■ **AIM OF THE TASK**
Repeat, without any change, the data that opens with the line containing "Switch to the Insert ribbon tab" and closes with the line containing "click(451, 11)", including both of those lines. Leave the pictures out of your answer.

>> Begin DATASET RECORDS

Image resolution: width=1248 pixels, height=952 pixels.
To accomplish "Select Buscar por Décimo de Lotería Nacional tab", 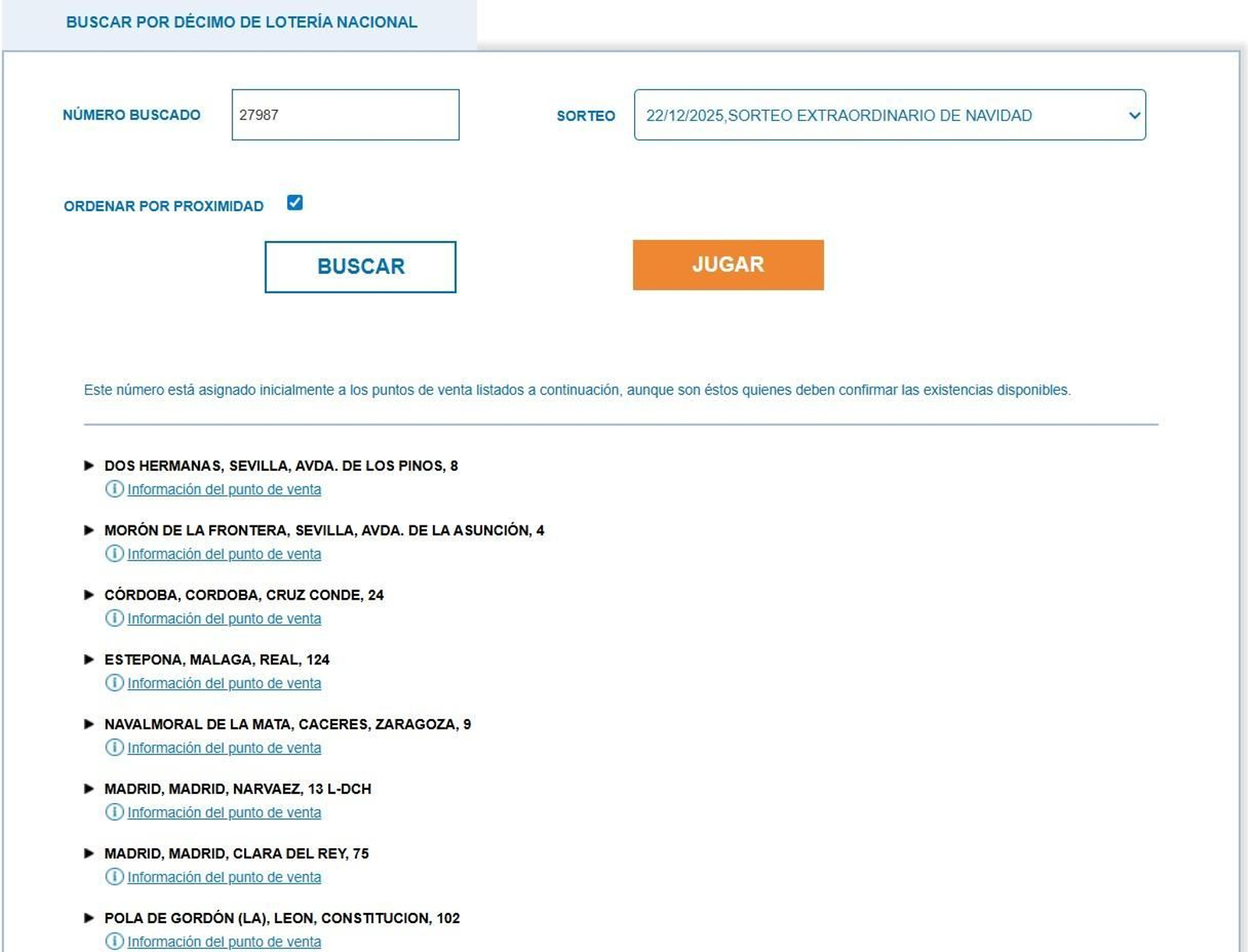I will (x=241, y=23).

>> End DATASET RECORDS
>> Begin DATASET RECORDS

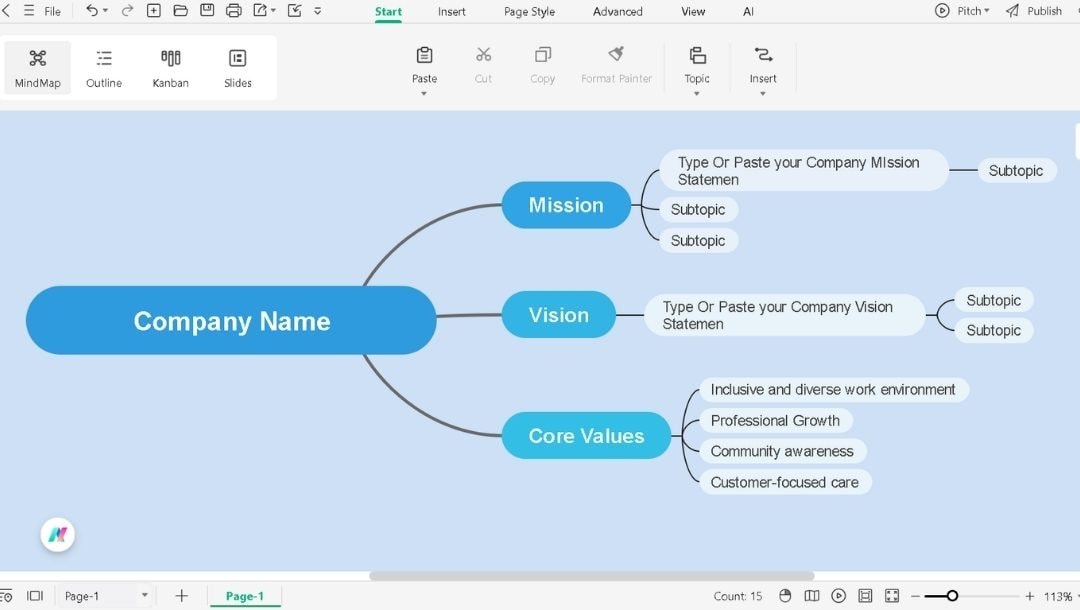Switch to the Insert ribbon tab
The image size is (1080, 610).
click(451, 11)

>> End DATASET RECORDS
>> Begin DATASET RECORDS

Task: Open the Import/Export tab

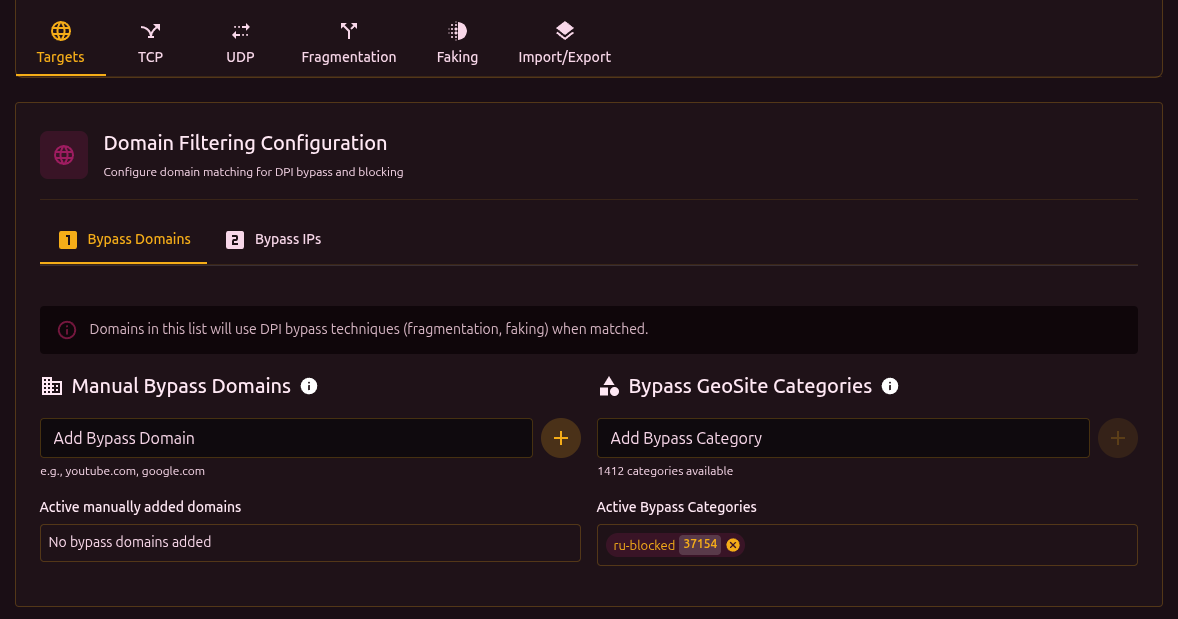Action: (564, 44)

>> End DATASET RECORDS

■ **TASK SOLUTION**
Switch to the Insert ribbon tab
The image size is (1080, 610).
click(451, 11)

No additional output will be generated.